**Your task**
Reproduce verbatim the lines of the entries below, beginning with the line containing "Given: Open Project Management category" and continuing through the line containing "Expand the /generate_cube".

**Listing**
********

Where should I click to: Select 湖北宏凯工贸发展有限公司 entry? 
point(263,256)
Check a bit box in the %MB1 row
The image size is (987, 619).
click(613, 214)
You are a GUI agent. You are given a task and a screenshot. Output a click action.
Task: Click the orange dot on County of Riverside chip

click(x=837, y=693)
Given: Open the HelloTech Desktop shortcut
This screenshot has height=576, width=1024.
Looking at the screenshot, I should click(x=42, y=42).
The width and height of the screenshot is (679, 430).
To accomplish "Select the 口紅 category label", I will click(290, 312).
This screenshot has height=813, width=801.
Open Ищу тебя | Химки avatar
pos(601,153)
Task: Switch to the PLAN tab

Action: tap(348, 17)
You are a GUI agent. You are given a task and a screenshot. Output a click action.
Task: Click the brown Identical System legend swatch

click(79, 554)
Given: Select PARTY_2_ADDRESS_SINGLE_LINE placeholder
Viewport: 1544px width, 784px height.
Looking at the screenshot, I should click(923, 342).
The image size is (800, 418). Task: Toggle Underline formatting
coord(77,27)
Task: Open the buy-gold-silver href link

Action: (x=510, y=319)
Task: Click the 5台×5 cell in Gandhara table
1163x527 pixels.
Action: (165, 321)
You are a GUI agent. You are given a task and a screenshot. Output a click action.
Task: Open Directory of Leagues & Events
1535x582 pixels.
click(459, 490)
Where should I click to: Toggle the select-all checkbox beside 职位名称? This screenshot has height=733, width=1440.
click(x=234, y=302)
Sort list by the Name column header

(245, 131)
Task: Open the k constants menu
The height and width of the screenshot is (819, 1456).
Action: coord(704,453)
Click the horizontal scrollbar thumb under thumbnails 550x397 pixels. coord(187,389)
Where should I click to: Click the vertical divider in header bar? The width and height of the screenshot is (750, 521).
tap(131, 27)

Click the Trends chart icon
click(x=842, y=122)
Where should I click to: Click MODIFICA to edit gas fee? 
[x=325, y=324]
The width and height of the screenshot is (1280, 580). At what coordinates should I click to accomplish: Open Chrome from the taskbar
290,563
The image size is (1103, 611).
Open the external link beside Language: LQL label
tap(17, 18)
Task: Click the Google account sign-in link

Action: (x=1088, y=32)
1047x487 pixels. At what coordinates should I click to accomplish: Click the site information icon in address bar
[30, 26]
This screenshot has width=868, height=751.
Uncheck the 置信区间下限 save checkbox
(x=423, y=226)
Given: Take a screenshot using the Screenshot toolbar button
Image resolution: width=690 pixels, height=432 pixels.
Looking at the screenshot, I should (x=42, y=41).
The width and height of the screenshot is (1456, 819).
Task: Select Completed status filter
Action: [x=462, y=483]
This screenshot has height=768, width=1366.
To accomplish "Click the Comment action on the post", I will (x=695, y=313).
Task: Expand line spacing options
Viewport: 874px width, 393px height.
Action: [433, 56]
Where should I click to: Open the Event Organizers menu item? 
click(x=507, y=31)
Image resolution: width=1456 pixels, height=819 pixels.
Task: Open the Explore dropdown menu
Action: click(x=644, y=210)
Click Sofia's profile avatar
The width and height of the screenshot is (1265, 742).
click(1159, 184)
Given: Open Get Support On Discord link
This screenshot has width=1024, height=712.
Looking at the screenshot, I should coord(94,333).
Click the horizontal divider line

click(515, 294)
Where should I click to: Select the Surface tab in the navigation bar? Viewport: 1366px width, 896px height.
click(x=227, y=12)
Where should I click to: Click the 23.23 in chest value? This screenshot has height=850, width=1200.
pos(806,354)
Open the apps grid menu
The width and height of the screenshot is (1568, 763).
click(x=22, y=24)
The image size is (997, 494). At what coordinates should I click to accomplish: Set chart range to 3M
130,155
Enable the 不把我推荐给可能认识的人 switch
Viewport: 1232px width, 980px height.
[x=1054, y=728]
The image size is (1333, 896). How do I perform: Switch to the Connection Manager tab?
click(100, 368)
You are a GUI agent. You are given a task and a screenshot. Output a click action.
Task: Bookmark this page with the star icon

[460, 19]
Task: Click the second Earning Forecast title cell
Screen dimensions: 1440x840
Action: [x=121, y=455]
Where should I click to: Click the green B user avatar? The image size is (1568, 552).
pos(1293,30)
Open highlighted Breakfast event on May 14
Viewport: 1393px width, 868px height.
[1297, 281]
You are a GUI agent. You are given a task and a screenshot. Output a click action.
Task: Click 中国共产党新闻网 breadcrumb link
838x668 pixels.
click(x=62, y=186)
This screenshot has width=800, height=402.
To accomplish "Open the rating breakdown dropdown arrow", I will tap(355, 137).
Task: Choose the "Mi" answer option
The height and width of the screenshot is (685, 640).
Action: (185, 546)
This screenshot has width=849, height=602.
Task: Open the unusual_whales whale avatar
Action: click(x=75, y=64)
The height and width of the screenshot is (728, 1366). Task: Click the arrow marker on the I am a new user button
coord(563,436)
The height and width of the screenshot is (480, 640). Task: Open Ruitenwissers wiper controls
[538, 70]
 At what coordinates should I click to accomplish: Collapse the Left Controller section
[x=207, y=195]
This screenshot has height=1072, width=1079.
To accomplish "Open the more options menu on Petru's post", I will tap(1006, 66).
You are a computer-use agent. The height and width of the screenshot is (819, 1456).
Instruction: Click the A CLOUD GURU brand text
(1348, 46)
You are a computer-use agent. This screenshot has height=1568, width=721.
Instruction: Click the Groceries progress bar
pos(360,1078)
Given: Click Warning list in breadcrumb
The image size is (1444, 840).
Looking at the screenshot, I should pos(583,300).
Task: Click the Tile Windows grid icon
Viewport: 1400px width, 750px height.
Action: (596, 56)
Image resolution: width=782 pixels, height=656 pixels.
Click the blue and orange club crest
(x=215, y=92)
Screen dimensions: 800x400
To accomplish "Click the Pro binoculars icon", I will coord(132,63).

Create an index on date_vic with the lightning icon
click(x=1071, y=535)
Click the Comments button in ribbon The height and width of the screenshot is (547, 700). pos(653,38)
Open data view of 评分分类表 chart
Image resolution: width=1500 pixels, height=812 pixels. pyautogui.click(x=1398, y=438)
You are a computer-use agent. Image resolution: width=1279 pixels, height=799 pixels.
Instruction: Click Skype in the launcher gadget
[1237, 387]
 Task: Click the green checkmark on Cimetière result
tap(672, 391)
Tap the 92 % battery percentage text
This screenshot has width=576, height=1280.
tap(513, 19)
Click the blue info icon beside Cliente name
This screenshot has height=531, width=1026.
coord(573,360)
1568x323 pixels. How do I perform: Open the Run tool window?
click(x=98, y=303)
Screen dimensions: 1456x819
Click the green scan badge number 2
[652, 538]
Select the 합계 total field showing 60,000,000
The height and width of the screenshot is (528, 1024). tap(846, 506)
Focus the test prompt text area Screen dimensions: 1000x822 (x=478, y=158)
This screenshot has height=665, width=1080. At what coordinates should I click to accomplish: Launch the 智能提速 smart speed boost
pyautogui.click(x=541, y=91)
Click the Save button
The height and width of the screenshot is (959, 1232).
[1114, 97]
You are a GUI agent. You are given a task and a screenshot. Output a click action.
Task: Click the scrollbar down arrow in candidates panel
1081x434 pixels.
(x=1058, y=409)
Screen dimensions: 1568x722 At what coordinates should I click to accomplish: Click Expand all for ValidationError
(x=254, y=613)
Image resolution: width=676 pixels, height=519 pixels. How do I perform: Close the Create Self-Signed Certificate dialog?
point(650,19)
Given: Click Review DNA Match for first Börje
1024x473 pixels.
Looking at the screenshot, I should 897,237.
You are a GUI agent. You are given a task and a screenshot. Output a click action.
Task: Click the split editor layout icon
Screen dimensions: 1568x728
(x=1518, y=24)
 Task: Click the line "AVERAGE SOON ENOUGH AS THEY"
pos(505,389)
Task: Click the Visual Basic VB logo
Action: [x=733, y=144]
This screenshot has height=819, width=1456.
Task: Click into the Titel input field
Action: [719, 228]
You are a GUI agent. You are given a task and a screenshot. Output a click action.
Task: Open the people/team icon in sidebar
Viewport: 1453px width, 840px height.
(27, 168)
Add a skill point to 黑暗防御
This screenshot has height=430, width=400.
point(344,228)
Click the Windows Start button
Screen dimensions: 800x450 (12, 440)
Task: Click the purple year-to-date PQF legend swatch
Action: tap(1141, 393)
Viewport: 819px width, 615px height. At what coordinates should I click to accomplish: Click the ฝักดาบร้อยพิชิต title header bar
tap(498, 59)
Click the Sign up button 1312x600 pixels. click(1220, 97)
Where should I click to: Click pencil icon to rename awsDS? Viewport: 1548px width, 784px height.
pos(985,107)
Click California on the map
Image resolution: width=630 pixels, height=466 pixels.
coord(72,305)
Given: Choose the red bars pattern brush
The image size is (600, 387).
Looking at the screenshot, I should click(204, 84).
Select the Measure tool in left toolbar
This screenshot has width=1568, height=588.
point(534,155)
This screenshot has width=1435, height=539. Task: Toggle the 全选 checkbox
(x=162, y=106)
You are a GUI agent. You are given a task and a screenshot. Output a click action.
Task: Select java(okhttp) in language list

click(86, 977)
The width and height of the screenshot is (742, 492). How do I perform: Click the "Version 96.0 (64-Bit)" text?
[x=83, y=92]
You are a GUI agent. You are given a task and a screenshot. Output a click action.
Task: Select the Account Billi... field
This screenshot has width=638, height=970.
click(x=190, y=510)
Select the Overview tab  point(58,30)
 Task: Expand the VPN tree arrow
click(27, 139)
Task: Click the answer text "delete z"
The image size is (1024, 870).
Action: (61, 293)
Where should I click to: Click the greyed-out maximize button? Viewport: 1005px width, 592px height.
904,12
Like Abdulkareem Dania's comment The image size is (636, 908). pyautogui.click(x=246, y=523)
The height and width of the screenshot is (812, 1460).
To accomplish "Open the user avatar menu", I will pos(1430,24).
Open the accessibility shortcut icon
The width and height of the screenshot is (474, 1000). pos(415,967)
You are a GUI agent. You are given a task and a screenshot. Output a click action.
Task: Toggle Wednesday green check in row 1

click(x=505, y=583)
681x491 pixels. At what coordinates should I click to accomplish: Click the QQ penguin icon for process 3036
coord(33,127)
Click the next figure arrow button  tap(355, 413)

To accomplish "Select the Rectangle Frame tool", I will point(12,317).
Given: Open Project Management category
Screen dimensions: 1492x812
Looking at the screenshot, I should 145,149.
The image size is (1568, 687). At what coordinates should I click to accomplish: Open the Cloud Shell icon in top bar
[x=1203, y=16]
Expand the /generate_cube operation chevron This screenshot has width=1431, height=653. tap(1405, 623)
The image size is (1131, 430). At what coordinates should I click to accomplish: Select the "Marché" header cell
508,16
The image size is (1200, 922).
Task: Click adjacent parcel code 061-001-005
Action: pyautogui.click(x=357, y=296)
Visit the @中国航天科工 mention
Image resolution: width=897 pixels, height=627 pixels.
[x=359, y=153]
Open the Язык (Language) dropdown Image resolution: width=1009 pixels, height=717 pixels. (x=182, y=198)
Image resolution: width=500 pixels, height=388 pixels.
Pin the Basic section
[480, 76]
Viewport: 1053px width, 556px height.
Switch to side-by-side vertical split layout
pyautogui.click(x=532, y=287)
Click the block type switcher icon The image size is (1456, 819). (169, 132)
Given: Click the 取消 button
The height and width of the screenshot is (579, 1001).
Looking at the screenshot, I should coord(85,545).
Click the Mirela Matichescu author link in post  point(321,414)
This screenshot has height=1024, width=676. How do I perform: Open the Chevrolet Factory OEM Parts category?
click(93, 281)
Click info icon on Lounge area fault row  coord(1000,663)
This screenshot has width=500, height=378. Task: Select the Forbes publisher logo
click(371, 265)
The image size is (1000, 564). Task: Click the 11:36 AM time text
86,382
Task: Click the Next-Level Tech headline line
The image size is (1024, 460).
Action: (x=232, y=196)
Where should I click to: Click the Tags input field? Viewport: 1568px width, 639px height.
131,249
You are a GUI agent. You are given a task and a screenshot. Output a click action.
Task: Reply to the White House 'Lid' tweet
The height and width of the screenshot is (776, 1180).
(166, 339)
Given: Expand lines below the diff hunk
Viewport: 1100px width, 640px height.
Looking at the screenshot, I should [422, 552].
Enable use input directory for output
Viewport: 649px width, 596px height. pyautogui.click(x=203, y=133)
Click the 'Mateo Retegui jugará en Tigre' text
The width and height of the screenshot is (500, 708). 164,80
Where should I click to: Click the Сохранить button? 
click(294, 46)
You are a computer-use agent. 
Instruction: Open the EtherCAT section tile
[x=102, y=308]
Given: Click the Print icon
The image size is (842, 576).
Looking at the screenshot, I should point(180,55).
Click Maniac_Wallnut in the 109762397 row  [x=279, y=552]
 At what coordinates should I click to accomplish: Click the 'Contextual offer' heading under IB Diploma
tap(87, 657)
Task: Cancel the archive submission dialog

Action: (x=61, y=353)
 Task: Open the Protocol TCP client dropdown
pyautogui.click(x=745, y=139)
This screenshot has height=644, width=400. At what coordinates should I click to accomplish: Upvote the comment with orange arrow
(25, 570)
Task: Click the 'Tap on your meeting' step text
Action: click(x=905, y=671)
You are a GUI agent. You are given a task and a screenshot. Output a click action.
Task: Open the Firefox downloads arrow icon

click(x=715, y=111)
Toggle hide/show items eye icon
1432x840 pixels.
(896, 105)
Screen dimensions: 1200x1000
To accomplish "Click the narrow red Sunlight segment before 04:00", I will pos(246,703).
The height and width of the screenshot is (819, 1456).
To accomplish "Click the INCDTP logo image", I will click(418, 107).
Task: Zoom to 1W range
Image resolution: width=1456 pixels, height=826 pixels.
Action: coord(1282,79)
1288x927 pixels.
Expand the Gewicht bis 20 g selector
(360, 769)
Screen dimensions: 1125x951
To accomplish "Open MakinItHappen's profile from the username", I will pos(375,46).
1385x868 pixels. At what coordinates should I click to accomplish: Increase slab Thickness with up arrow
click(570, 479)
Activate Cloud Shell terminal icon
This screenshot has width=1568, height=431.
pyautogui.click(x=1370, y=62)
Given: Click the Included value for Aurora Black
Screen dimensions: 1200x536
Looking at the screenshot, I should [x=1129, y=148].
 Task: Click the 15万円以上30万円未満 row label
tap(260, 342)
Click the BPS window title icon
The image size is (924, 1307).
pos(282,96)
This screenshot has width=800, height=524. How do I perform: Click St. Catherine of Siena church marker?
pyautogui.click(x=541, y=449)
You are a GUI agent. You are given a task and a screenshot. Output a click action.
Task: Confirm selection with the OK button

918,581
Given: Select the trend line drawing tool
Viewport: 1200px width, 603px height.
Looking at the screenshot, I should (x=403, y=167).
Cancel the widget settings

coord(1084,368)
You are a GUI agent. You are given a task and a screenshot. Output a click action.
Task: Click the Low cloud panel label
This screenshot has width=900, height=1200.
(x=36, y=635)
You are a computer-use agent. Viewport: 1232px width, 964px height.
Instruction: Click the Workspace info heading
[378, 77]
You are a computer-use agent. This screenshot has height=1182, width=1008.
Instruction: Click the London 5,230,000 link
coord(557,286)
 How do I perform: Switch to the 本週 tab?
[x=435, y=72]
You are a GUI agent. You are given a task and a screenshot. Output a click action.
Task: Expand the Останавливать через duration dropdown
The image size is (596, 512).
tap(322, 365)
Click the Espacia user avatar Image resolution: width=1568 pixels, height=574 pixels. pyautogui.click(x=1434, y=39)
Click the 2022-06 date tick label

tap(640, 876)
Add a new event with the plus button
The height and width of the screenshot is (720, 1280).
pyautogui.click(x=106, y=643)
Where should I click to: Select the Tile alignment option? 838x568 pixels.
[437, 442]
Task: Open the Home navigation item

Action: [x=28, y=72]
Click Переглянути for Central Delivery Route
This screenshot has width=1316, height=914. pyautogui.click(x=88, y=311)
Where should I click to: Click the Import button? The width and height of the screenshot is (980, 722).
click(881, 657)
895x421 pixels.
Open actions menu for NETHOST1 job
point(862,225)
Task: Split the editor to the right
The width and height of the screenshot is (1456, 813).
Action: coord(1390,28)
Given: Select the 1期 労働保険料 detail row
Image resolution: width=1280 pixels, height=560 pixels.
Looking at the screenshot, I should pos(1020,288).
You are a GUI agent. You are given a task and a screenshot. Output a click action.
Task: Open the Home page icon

********

**Output of the task**
Given: Open Project Management category
Screen dimensions: 1492x812
Looking at the screenshot, I should 145,149.
The image size is (1568, 687). At what coordinates should I click to accomplish: Open the Cloud Shell icon in top bar
[x=1203, y=16]
Expand the /generate_cube operation chevron This screenshot has width=1431, height=653. tap(1405, 623)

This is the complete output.